One of the focuses I’ve had in my time here has been to make provisioning (and re-provisioning, if we need to move resources around) as risk-free and painless as possible.
This has never been risk-free or painless, the best I’ve ever managed is “only a little risky” and “not unbearably painful”. This is what happens when you have such a high degree or risk and services that humans can interact with but don’t have good programatic APIs for.
One lesson I’ve learned here is: Don’t ever try to make a computer do provisioning like a human would: copying the humans steps such as “edit a file, send it for review, run a script, check the console” is hopeless. Instead doing it in a liquid and constant way “when utilization > x%, add 1 more server”, “when servers appear in a new location, add them to the load balancer’s backend set”.
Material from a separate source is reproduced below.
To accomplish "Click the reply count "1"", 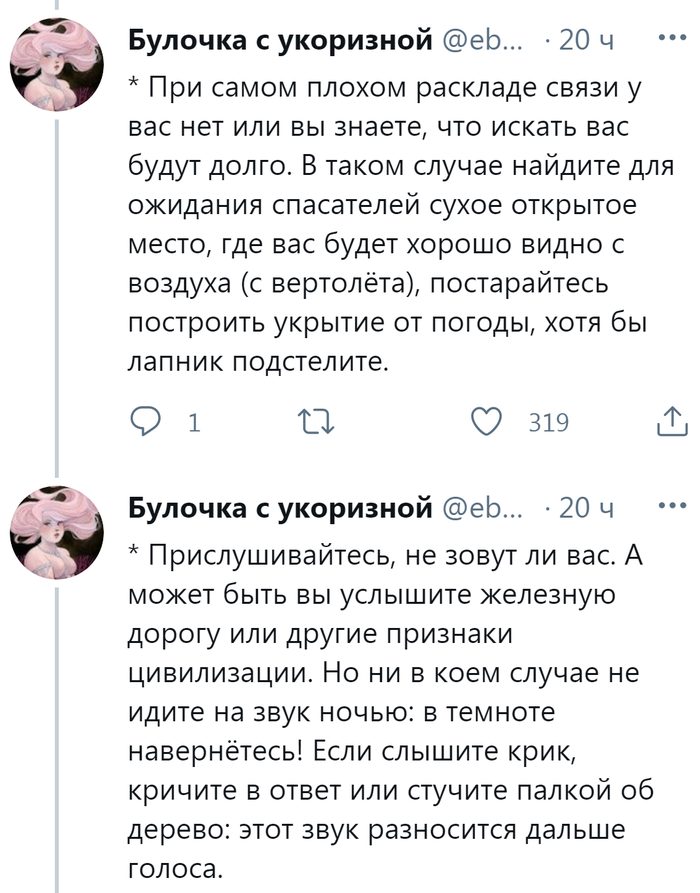I will pyautogui.click(x=192, y=424).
Efficiency and Performance
Efficient use of resources is important any time a service cares about money. Because SRE ultimately controls provisioning, it must also be involved in any work on utilization, as utilization is a function of how a given service works and how it is provisioned. It follows that paying close attention to the provisioning strategy for a service, and therefore its utilization, provides a very, very big lever on the service’s total costs.
Resource use is a function of demand (load), capacity, and software efficiency. SREs predict demand, provision capacity, and can modify the software. These three factors are a large part (though not the entirety) of a service’s efficiency.
Software systems become slower as load is added to them. A slowdown in a service equates to a loss of capacity. At some point, a slowing system stops serving, which corresponds to infinite slowness. SREs provision to meet a capacity target at a specific response speed, and thus are keenly interested in a service’s performance. SREs and product developers will (and should) monitor and modify a service to improve its performance, thus adding capacity and improving efficiency.
Before reading this book, and subsequently dissecting it for this blog I would have answered “no” to the question “Are you responsible for the performance of your binaries”. But I have totally changed my mind now.
In exactly the same way that the reliability of a system is the responsibility of the SREs, with an expectation that they will prevent a new release causing user-visible errors, it is also the responsibility of the SRE team to detect, mitigate and prevent performance regressions.
I do not think my team does a good job of monitoring and preventing performance regressions to do with new software releases, but we do put a lot of care into analyzing system architecture and making sure that as we go through the Production Readiness Review of new launches that the system is fast enough to meet our expectations.
The End of the Beginning
Site Reliability Engineering represents a significant break from existing industry best practices for managing large, complicated services. Motivated originally by familiarity — “as a software engineer, this is how I would want to invest my time to accomplish a set of repetitive tasks” — it has become much more: a set of principles, a set of practices, a set of incentives, and a field of endeavor within the larger software engineering discipline. The rest of the book explores the SRE Way in detail.
Closing thoughts: This is the end of Chapter 1 of the SRE book. I’ve given my perspective, and we have only scratched the surface of what SRE is about.
I feel like so far this has been pretty much representative of what the job is about, and I’m looking forward to the next chapter: The Production Environment at Google, from the Viewpoint of an SRE.